P.S. Are you likely Sir, to ascertain soon, to whom I am to pay the balance which is due for the land I bought of the deceas’d Mr Clifton under the decree of our high Court of Chancery?2
LB, DLC:GW. GW’s clerk dated the letter-book copy of this letter 10 Jan. 1785, but its contents indicate that GW wrote it between 3 and 19 Dec. 1784: i.e., between the time he wrote his letter to James Madison on 3 Dec., the day after returning from Annapolis, in which he called for a meeting between Maryland and Virginia delegates on Potomac matters, and the time that he got notice from Lt. Gov. Beverley Randolph, on 19 Dec., that he was to be one of the Virginia commissioners to meet with members of the Maryland legislature. He could not have written it in January 1785.

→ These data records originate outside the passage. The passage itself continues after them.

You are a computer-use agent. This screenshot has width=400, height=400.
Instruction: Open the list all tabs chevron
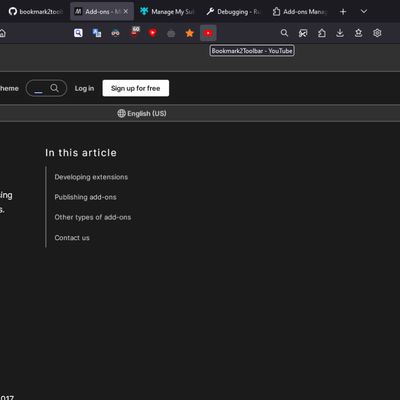(x=364, y=12)
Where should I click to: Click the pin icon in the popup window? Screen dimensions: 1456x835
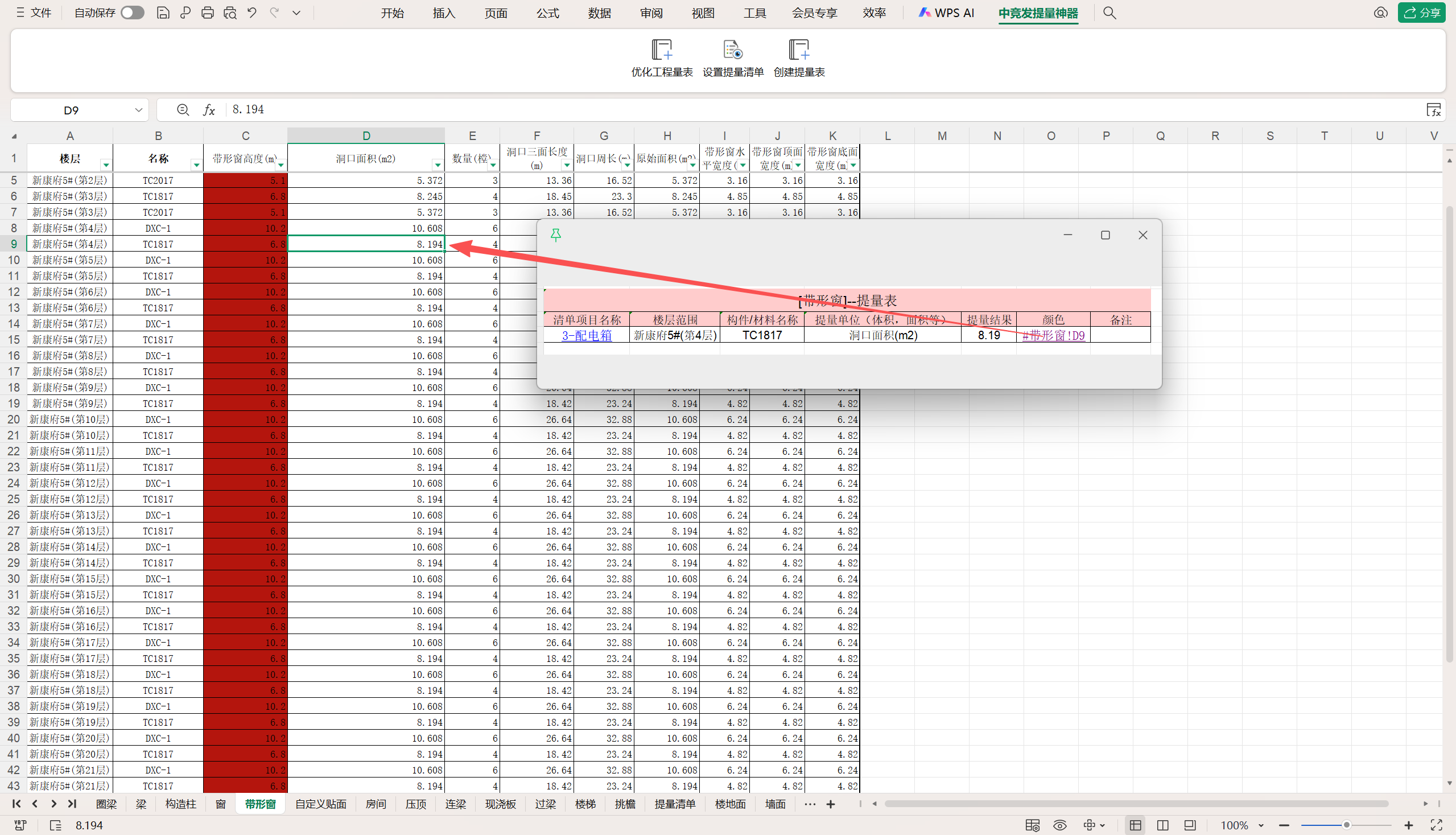[x=555, y=235]
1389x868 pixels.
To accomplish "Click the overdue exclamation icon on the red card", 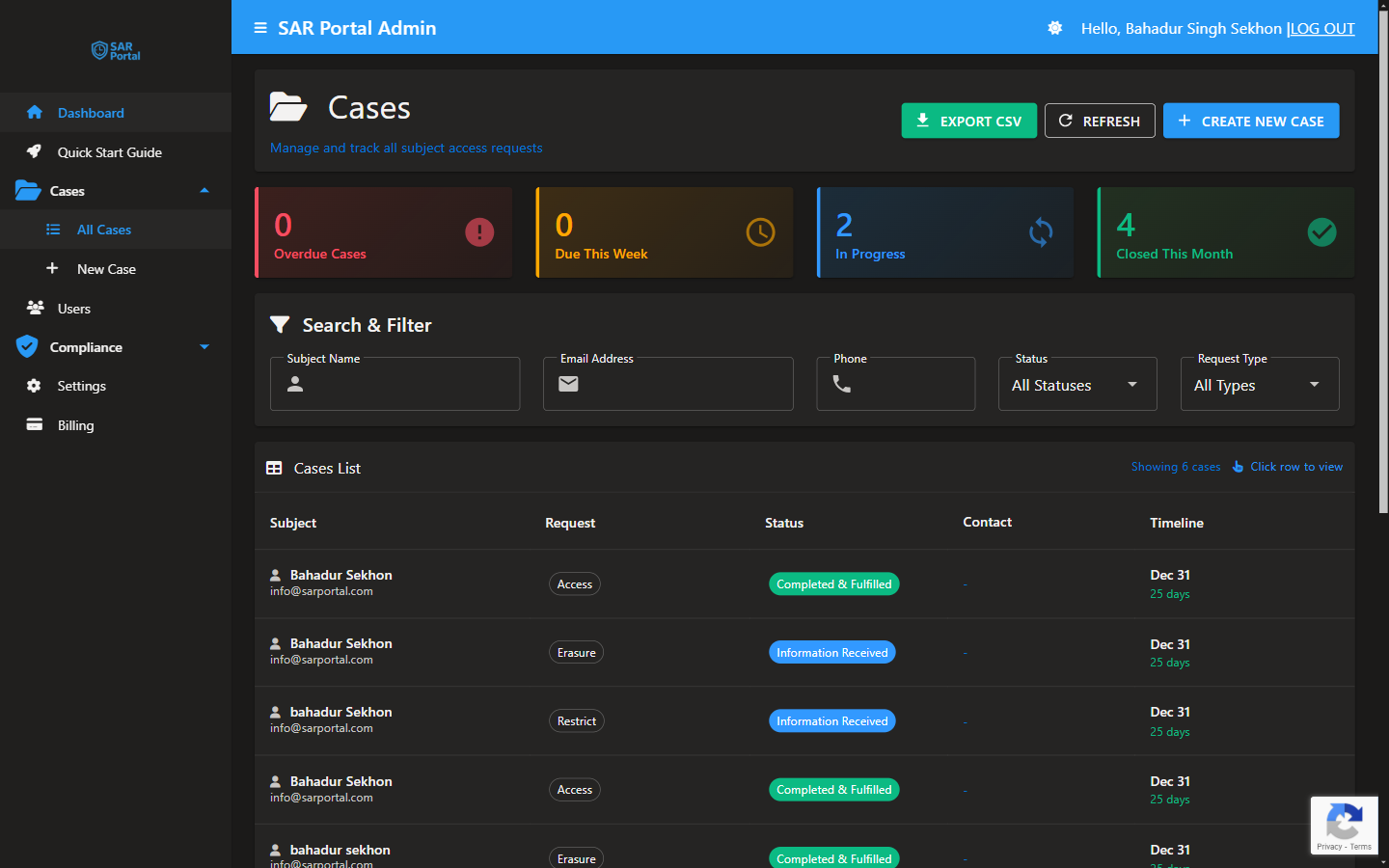I will coord(479,232).
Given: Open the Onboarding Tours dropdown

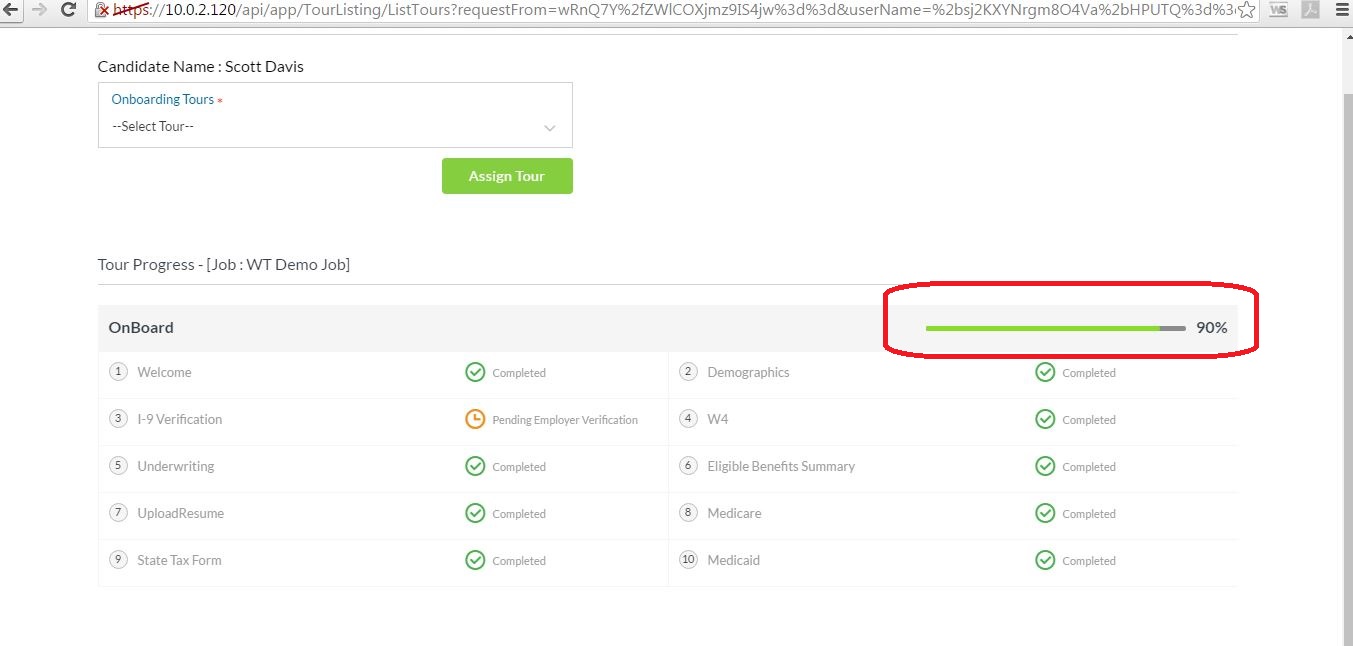Looking at the screenshot, I should click(335, 126).
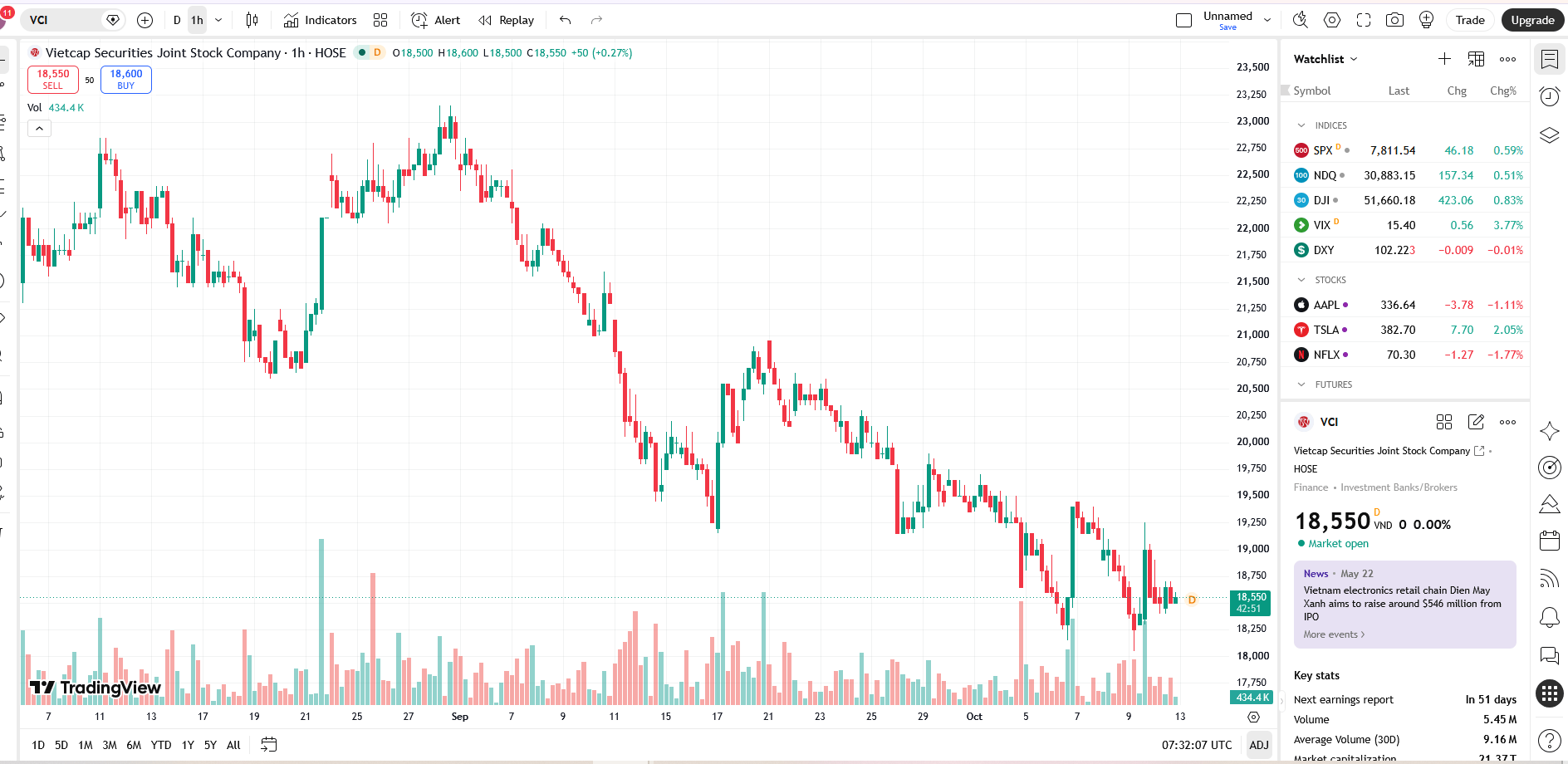The width and height of the screenshot is (1568, 764).
Task: Collapse the INDICES section
Action: pyautogui.click(x=1301, y=125)
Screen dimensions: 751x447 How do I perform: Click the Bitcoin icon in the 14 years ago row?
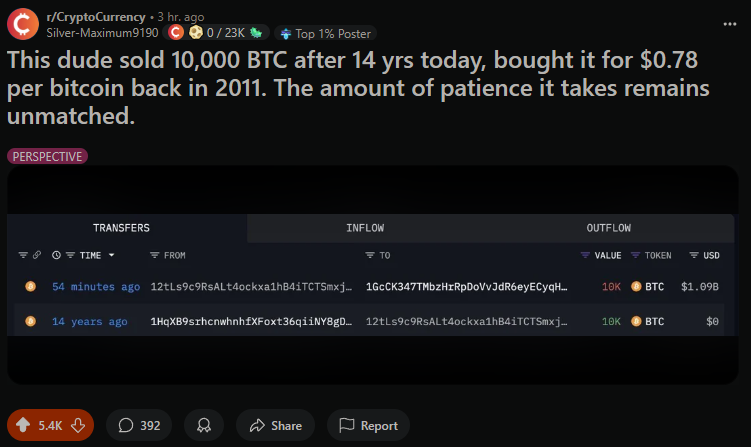[x=30, y=321]
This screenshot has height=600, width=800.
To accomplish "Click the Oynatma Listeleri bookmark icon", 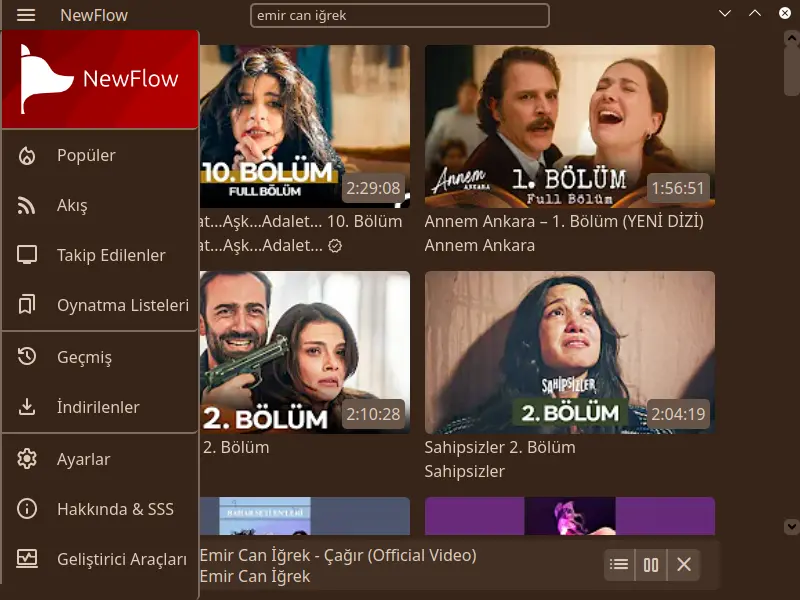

2. When GW in 1760 bought from William Clifton the neck of land containing 1,806 acres across Little Hunting Creek at Mount Vernon, Charles Carroll (1702–1782) of Annapolis, the father of Charles Carroll of Carrollton, was one among several prominent Marylanders who held a mortgage on Clifton’s Neck dating back to 1747. The elder Charles Carroll refused to accept the settlement that GW reached with the other mortgage holders after he had bought the tract at public sale in May 1760, and it was not until 1791 that the younger Charles Carroll and his sister Mary Carroll Digges gave GW clear title to the land. For a full summary of the negotiations in GW’s purchase of Clifton’s Neck, see note 1 in GW to Benjamin Waller, 2 April 1760.